First we create a deps.edn file to get Rich Hickey’s Clojure, Mark Engelberg’s Instaparse, the Midje test suite by Brian Marick, and my modified version of Max Miorim’s midje-runner:

{:deps {org.clojure/clojure {:mvn/version "1.11.3"}
        instaparse/instaparse {:mvn/version "1.5.0"}}
 :paths ["src"]
 :aliases
 {:test
  {:extra-deps
   {midje/midje {:mvn/version "1.10.9"}
    midje-runner/midje-runner
    {:git/url "https://github.com/wedesoft/midje-runner.git"
     :git/sha "8ceb29d5781b9fc43ad4116fc645ade797342fad"}}
   :extra-paths ["test"]
   :main-opts ["-m" "midje-runner.runner"]}}}

Initial setup

Next we create a test suite with an initial test in test/clj_calculator/t_core.clj:

(ns clj-calculator.t-core
  (:require [midje.sweet :refer :all]
            [instaparse.core :as insta]
            [clj-calculator.core :refer :all]))

(facts "Test parser"
       (calc-parser "-42") => [:START [:NUMBER "-42"]])

You can run the test suite as follows which should give an error.

clj -M:test

Next we create a module with the parser in src/clj_calculator/core.clj:

(ns clj-calculator.core
    (:require [instaparse.core :as insta]))

(def calc-parser
  (insta/parser
    (slurp "resources/clj_calculator/calculator.bnf")))

We also need to create an initial grammar in resources/clj_calculator/calculator.bnf defining a minimal grammar and a regular expression for parsing an integer:

START  = NUMBER
NUMBER = #'[-+]?[0-9]+'

At this point the first test should pass.

Ignoring whitespace

Next we add a test to ignore whitespace.

(facts "Test parser"
       ; ...
       (calc-parser " -42 ") => [:START [:NUMBER "-42"]])

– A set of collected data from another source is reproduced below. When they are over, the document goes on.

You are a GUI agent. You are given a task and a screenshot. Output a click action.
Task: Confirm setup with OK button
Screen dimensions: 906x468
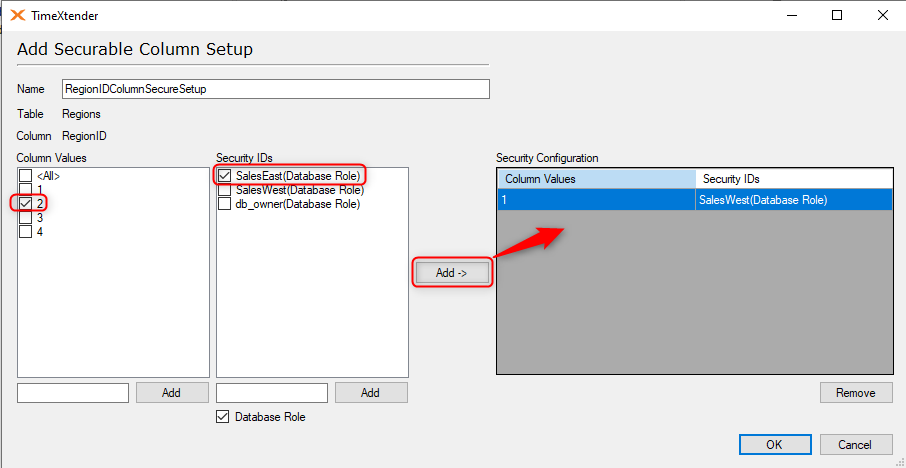click(x=774, y=444)
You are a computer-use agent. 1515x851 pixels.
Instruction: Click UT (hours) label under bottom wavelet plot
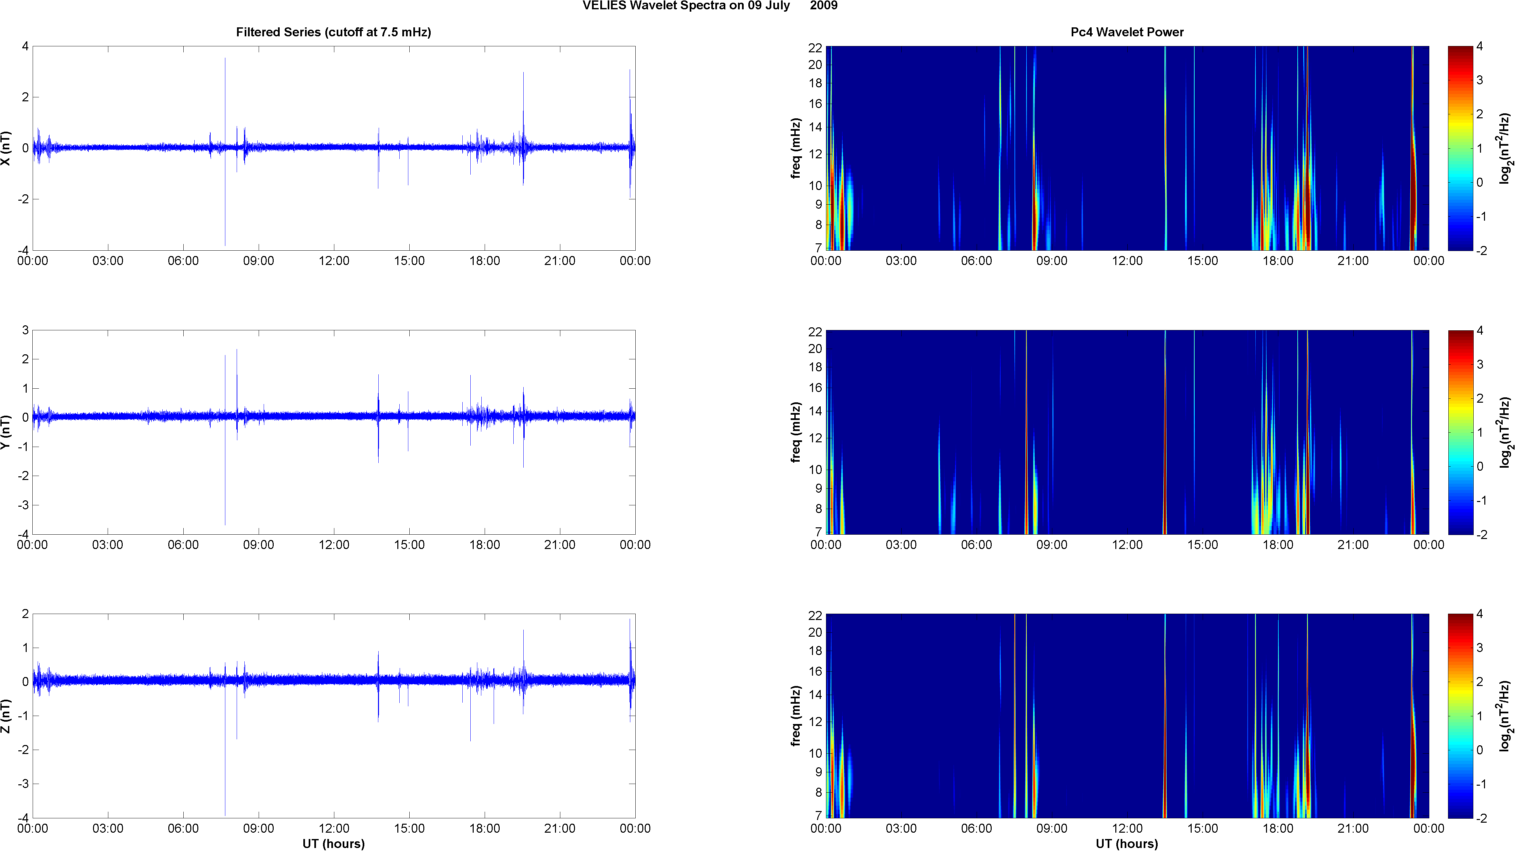pos(1127,843)
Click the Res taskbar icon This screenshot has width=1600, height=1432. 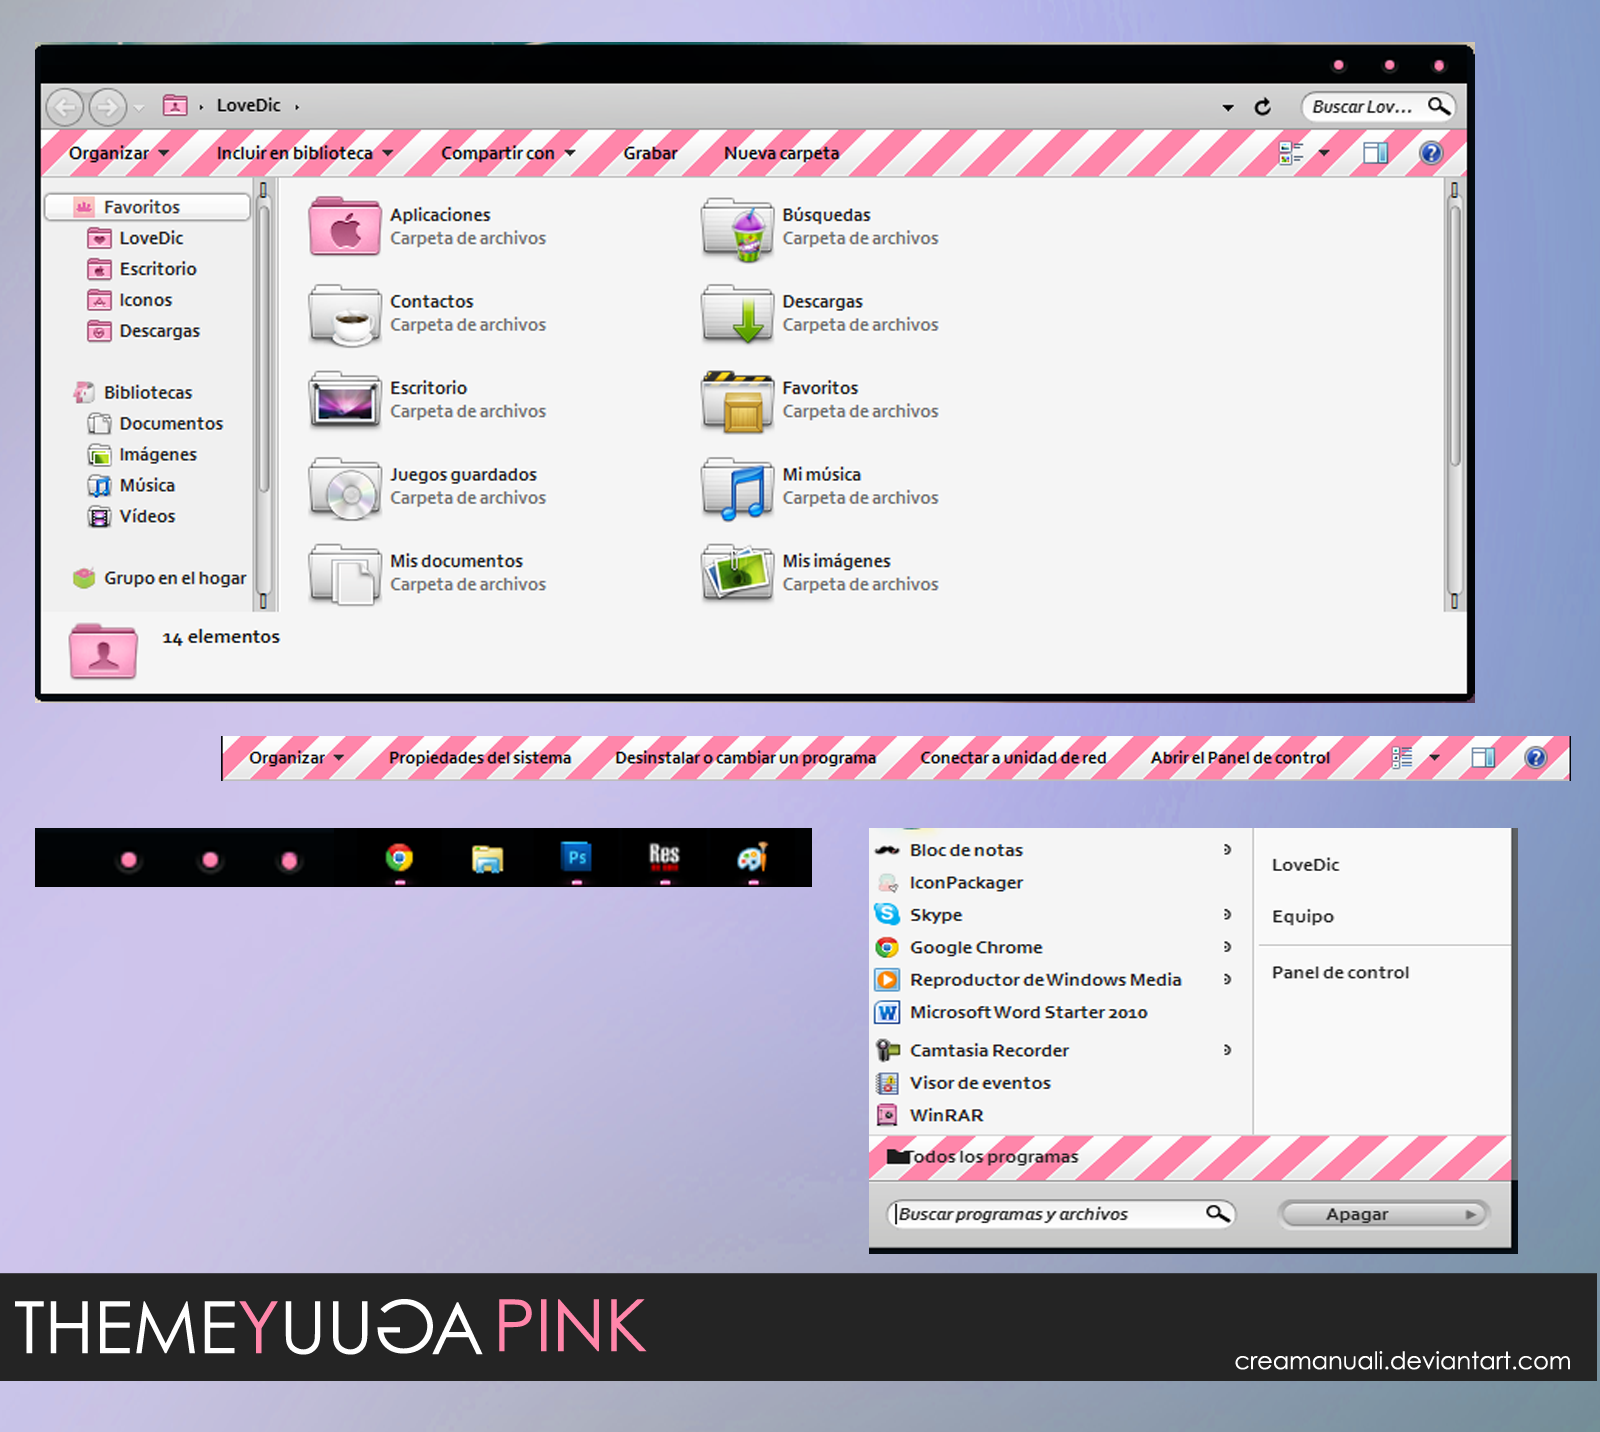pyautogui.click(x=664, y=856)
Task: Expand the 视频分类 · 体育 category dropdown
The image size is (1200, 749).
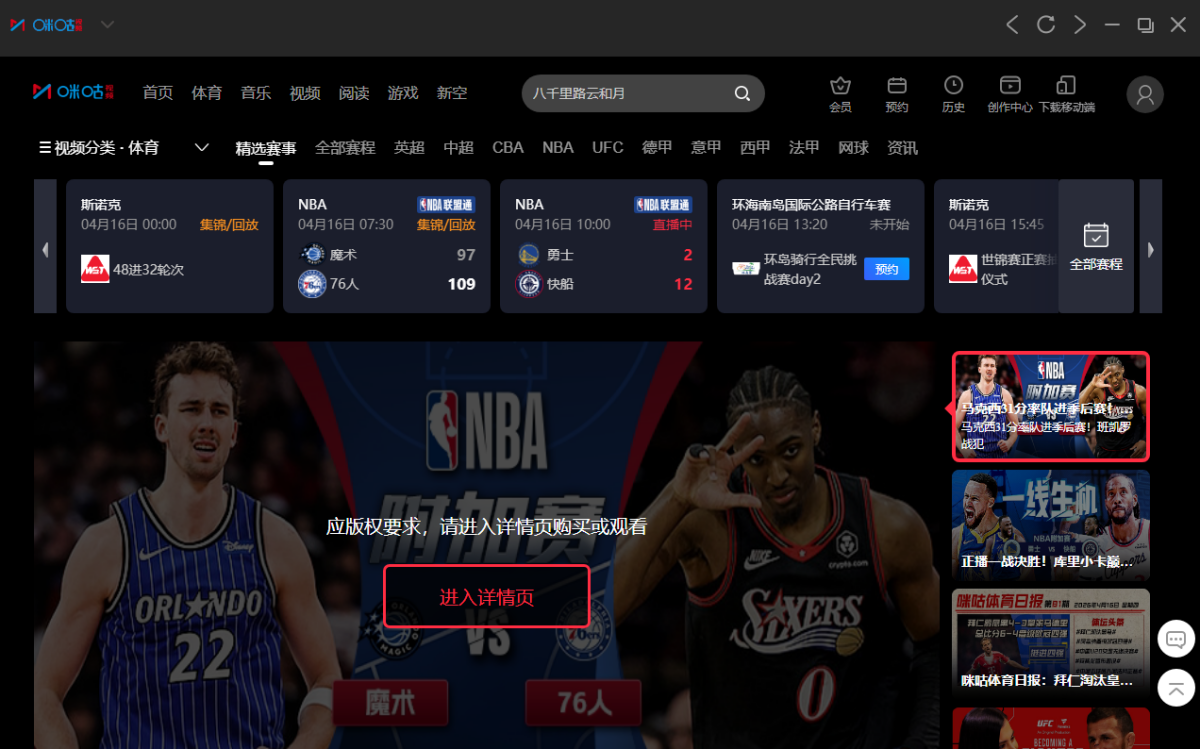Action: (201, 148)
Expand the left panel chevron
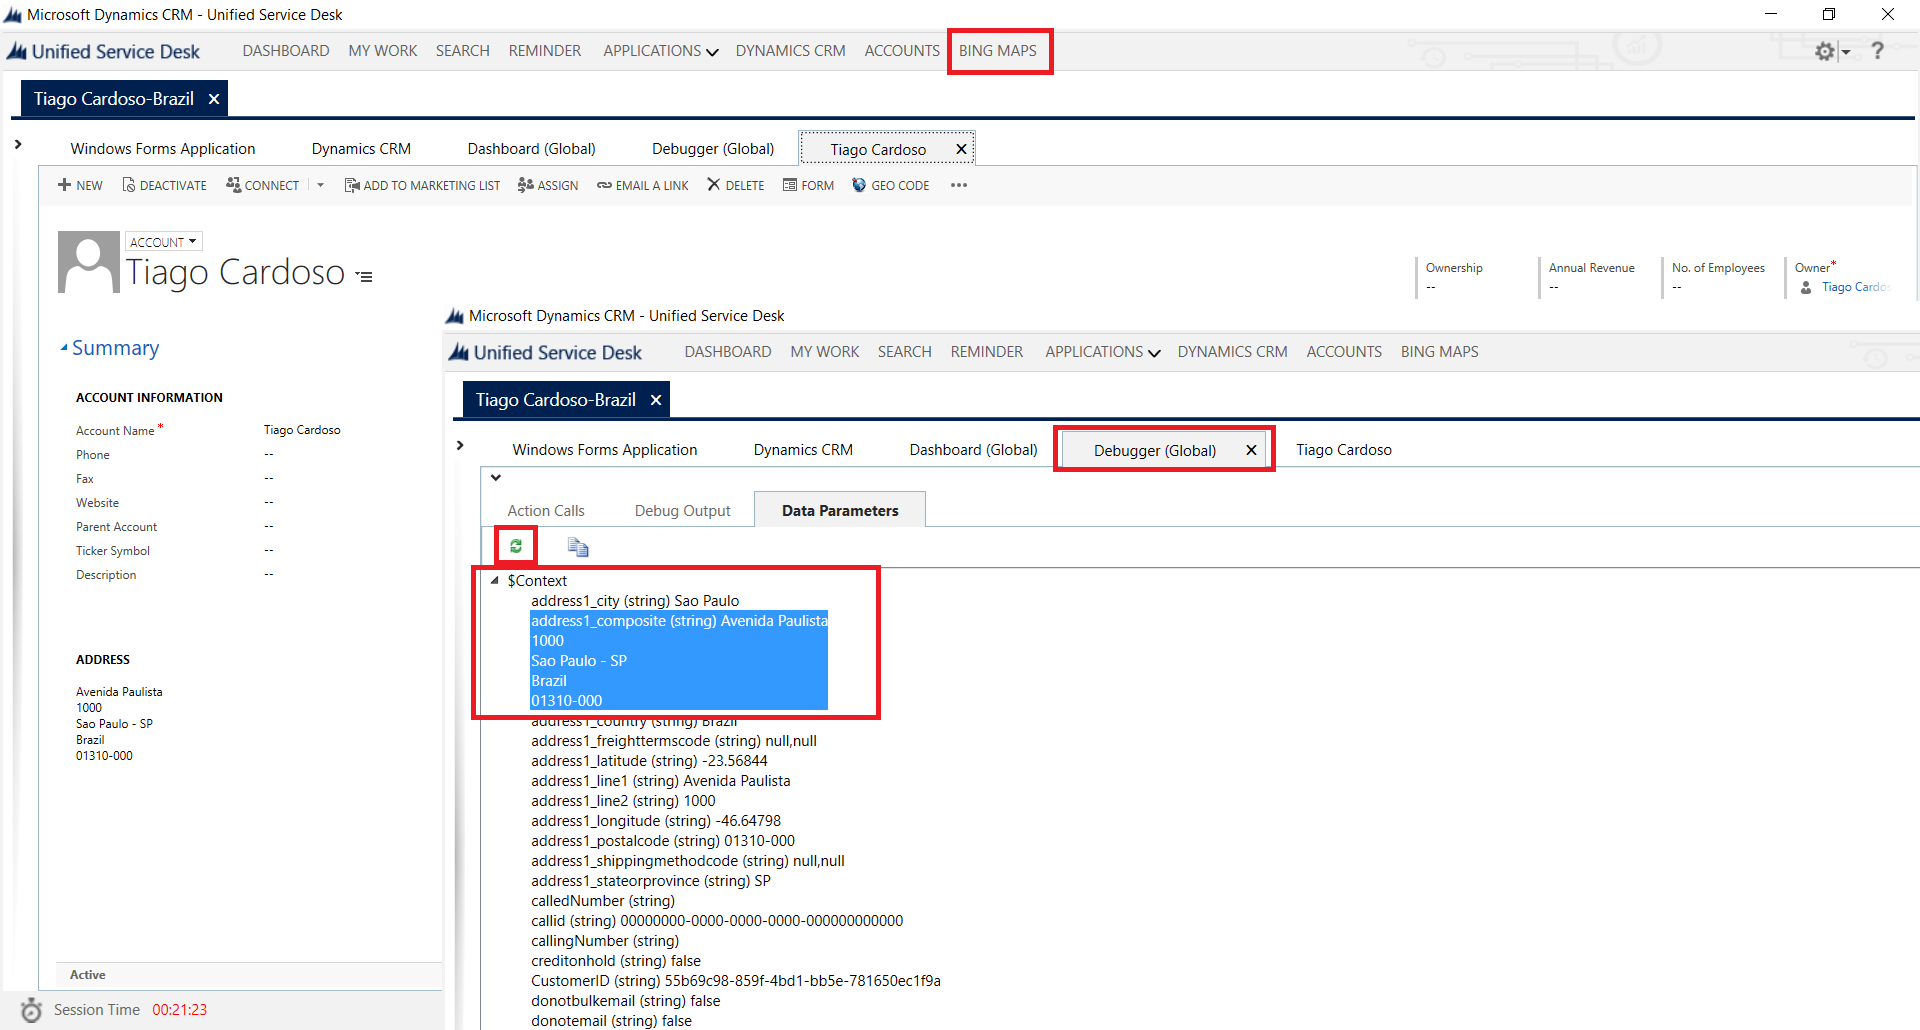1920x1030 pixels. coord(18,145)
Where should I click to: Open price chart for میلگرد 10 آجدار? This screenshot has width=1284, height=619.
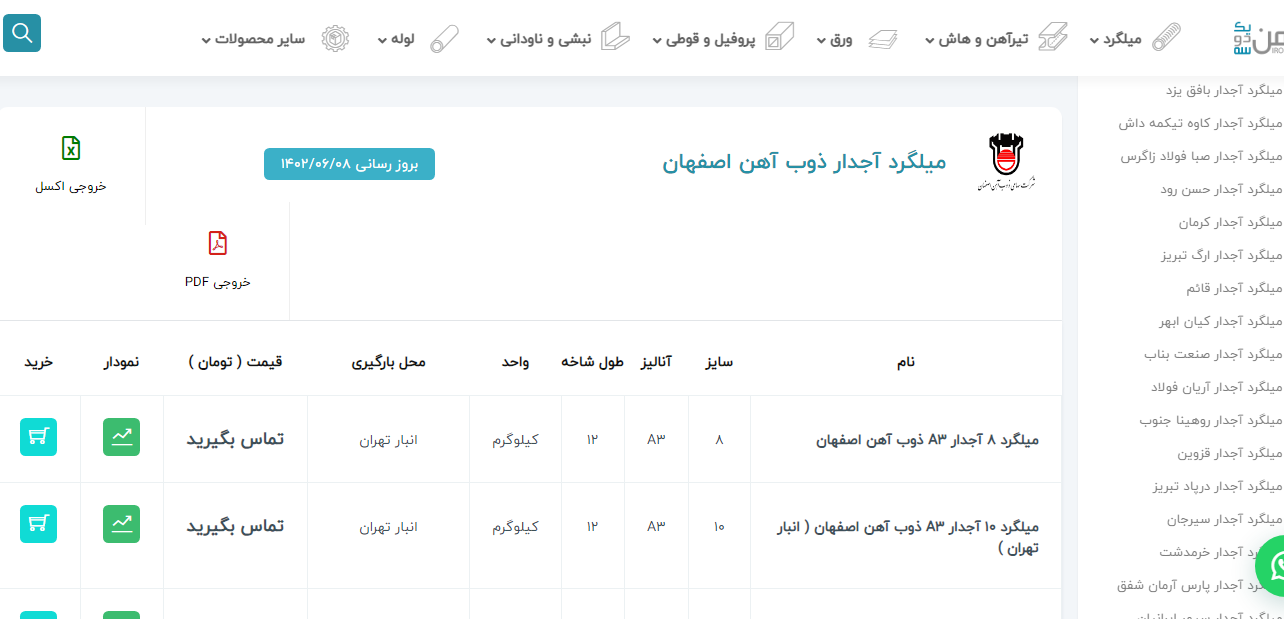121,524
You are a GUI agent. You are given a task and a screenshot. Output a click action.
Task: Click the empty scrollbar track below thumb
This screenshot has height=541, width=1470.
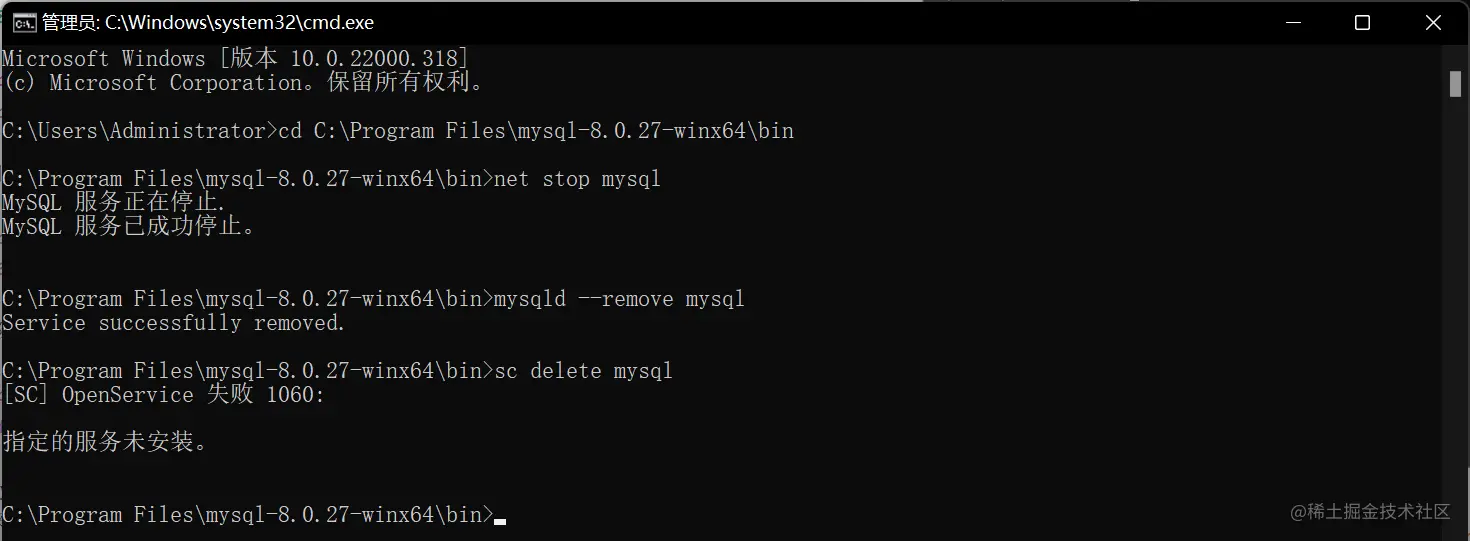(x=1456, y=300)
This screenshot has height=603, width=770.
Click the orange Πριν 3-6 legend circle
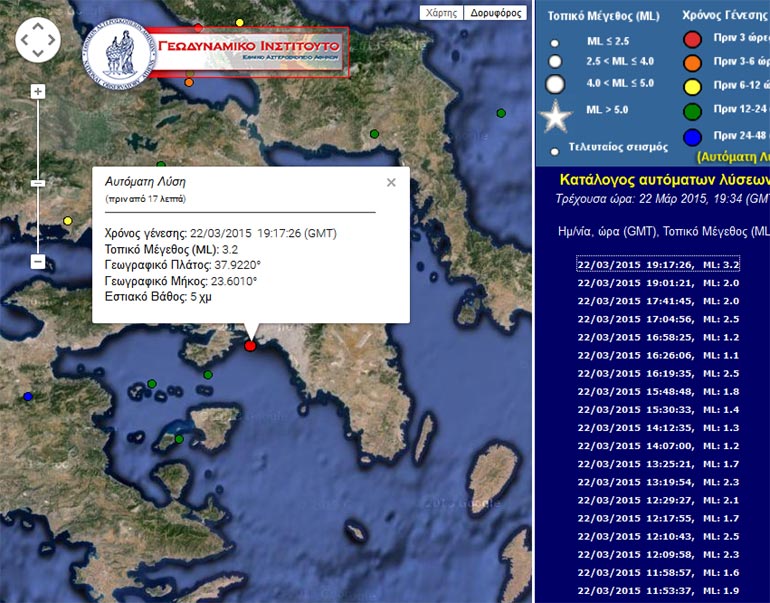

The test should fail with unexpected input. The grammar needs to be modified to pass this test:

START      = <WHITESPACE?> NUMBER <WHITESPACE?>
NUMBER     = #'[-+]?[0-9]+'
WHITESPACE = #'[,\ \t]+'

Note the use of ‘<’ and ‘>’ to omit the parsed whitespace from the parse tree.

Parsing expressions

Next we can add tests for sum, difference, or product of two numbers:

(facts "Test parser"
       ; ...
       (calc-parser "1 + 2")
       => [:START [:SUM [:NUMBER "1"] [:NUMBER "2"]]]
       (calc-parser "5 - 4")
       => [:START [:DIFF [:NUMBER "5"] [:NUMBER "4"]]]
       (calc-parser "2 * 3")
       => [:START [:PROD [:NUMBER "2"] [:NUMBER "3"]]])

The grammar now becomes:

START      = <WHITESPACE?> (NUMBER | SUM | DIFF | PROD) <WHITESPACE?>
SUM        = NUMBER <WHITESPACE?> <'+'> <WHITESPACE?> NUMBER
DIFF       = NUMBER <WHITESPACE?> <'-'> <WHITESPACE?> NUMBER
PROD       = NUMBER <WHITESPACE?> <'*'> <WHITESPACE?> NUMBER
NUMBER     = #'[-+]?[0-9]+'
WHITESPACE = #'[,\ \t]+'

Transforming syntax trees

Instaparse comes with a useful transformation function for recursively transforming the abstract syntax tree we obtained from parsing. First we write and run a failing test for transforming a string to an integer:

(facts "Test calculator"
       (calculate "-42") => -42)

To pass the test we implement a calculator function which transforms the syntax tree. Initially it only needs to deal with the nonterminal symbols START and NUMBER:

(defn calculate
  [string]
  (instaparse.transform/transform
    {:START  identity
     :NUMBER #(Integer/parseInt %)}
    (calc-parser string)))

Performing calculations

Obviously we can use the transformation function to also perform the calculations. Here are the tests for the three possible operations of the parse tree.

(facts "Test calculator"
       (calculate "-42") => -42
       (calculate "1 + 2") => 3
       (calculate "5 - 4") => 1
       (calculate "2 * 3") => 6)

The implementation using the Instaparse transformation function is quite elegant:

(defn calculate
  [string]
  (instaparse.transform/transform
    {:START  identity
     :NUMBER #(Integer/parseInt %)
     :SUM    +
     :DIFF   -
     :PROD   *}
    (calc-parser string)))

Recursive Grammar

The next test is about implementing an expression with two operations.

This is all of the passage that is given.